Know Savoring KEntucky By The Compan(ies) We Keep
This week includes two big Savoring Kentucky milestones. First, on Tuesday our treasured sponsors will gather to enjoy each other get a sneak preview of a wonderful new food space in Lexington. Friday through Sunday, Savoring Kentucky and good friends Country Rock Sorghum from Woodford County will share Booth 509 in the food section at the 2015 Kentucky Crafted: The Market at Lexington Civic Center. We'll have sorghum, maple syrup, and books about how to use them in Kentucky meals—with gorgeous art and craft all around.
The sponsor gathering features Lexington's beloved "pasta guys," Lesme Romero and Reinaldo Gonzalez of Lexington Pasta Company, whose good foods fill lots of home and restaurant plates year-round in central Kentucky. The pasta guys have huge hearts for our community, and generously offered to host our event at their new site at 962 Delaware Avenue in Lexington.
Although they are in the thick of transforming an old garage into a fantastic new, expanded production space and a new restaurant, these guys have not missed a single day of pasta production, blessedly keeping kept both retail and wholesale customers from suffering pasta withdrawal.
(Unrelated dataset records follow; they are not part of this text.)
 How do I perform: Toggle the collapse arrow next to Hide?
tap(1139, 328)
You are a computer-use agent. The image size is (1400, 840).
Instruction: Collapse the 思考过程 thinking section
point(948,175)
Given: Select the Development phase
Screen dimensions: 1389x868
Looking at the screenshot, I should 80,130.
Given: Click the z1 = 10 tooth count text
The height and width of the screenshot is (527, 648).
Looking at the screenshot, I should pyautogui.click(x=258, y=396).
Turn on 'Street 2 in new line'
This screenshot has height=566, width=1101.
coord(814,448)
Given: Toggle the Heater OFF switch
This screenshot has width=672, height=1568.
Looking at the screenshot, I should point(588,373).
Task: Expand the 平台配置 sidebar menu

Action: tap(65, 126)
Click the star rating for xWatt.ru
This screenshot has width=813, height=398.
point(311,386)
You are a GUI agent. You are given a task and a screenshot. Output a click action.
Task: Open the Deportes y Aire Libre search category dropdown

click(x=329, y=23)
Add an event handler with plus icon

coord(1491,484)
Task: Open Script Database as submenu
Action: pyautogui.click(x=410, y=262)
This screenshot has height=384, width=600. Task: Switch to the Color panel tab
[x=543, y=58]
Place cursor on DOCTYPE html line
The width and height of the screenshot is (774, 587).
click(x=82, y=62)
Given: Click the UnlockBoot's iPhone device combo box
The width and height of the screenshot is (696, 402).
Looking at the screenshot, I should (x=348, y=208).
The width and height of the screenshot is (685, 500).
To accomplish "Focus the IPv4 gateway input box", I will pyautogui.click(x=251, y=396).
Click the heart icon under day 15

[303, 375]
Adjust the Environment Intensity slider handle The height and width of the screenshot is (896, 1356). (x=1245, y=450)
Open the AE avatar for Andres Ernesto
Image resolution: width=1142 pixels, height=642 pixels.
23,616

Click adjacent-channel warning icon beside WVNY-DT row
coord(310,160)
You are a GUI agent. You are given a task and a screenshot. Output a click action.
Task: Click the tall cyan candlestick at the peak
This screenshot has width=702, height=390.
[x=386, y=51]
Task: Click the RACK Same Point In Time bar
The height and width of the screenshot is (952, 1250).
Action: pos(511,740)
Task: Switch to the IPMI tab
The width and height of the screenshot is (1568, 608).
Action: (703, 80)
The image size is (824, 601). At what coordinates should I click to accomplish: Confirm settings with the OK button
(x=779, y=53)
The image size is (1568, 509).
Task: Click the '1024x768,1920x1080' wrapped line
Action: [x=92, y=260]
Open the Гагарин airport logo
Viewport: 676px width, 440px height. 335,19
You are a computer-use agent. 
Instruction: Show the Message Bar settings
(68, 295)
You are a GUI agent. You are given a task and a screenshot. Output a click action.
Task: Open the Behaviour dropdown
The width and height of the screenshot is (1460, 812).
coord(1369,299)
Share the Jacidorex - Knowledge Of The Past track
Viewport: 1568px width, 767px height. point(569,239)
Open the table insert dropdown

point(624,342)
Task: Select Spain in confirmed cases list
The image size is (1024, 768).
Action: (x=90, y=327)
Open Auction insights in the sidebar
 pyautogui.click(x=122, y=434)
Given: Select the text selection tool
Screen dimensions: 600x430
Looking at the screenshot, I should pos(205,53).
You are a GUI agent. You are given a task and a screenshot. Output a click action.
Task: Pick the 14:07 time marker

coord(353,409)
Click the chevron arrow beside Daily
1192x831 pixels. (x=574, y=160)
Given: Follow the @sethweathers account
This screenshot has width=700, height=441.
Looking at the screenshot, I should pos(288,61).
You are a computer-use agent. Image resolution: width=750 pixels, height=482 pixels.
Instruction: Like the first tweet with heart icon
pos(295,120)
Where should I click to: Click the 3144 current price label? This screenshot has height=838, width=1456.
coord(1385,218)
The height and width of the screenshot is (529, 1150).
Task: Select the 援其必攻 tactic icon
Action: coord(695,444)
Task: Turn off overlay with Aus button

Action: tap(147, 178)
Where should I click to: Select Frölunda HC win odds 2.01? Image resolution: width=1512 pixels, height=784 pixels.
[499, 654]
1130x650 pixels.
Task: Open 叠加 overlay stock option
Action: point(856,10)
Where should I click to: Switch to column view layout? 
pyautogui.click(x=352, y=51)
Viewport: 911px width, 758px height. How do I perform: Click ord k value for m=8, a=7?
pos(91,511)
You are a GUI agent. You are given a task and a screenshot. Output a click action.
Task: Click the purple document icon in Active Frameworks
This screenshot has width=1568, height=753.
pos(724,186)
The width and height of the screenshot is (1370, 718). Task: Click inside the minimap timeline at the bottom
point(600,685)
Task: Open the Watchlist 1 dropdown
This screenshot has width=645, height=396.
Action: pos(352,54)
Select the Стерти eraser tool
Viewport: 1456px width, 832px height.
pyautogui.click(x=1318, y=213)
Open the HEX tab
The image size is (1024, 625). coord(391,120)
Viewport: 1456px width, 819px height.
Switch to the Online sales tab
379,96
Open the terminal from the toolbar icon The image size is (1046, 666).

The new Delaware Avenue space will include a new restaurant called Pasta Garage, an Italian Café. The new café and its excellent kitchen will make it easy for Lexington Pasta to offer a larger calendar of cooking classes as well as a regular "Chef's Table" opportunity, featuring guest chefs who cook, serve, and connect with eight fortunate diners seated a couple of feet away from the stove, right in the kitchen.
Funded in part with community support—a $25,000 Kickstarter campaign—the main Café space, appropriately, will feature a loooong community table. Easy to envision, yes? And exciting to anticipate.
I'll be bringing lots of copies of two books to Kentucky Crafted later this week: Classic Kentucky Meals and Sweet, Sweet Sorghum. It will be fun, sharing a booth with Country Rock, which just won coveted second place recognition in the national sorghum competition at the 2015 NSSPPA (National Sweet Sorghum Producers and Processors Association) convention in Pigeon Forge, Tennessee.
A sidenote: For something so sweet, there's a fierceness in this sorghum competition. I speak from direct experience; I served as one of five judges for the event. Each judge evaluated 33 syrups on taste, clarity, and smoothness. Sweetness, determined by Brix level, also played a key role in the competition. All judges, and some handily available sorghum experts, agree that sorghum quality continues its extraordinary climb. Of the 33 unmarked syrups I tasted, I would have happily bought and enjoyed a case of all but four. In past years, color also factored into judging, but NSSPPA has wisely removed that criterion, recognizing that fantastic sorghums come in every shade of amber.
This year Danny brought seeds of a new variety of sorghum, 1810.
In addition, he brought syrup made from the 1810 variety, samples of syrup from cane he grew in Montgomery County and some Country Rock produced in Woodford County. The colors of these two sorghums, as well as their tastes, reflect the variations that derive from a huge range of variables that affect the final syrup, including soil nutrients, rainfall, temperature, ripeness, field handling, and cooking practices.
I enjoyed taking part in NSSPPA this year, as a sorghum cheerleader who has written two books that include a good bit of sorghum in both stories and recipes. Unlike my story-filled half hour, most of the conference presentations included a good bit of hard science and hard-earned experience about cultivating and cooking the sweet juice of this extraordinary plant, Sorghum bicolor (L.) Moench, which seems so uniquely our own, and yet is grown and used for many purposes all over the world.
Randal and Jill Rock and I will be glad to see you at Kentucky Crafted this weekend. Randal, who is a soil scientist, will be able to answer all manner of questions about growing and cooking sorghum. I learn a lot every time I am around him. I'll do my best to answer questions about using sorghum in cooking. We will be in the very back of the huge Lexington Civic Center space, with all the other food vendors. We have a corner spot, so you will find us easily at Booth 509.
And do note that Randal and Jill will be selling their own 2015 Bluegrass Maple Syrup, harvested and cooked this year from Woodford County trees. It deserves its own billboard; it is so incredibly delicious.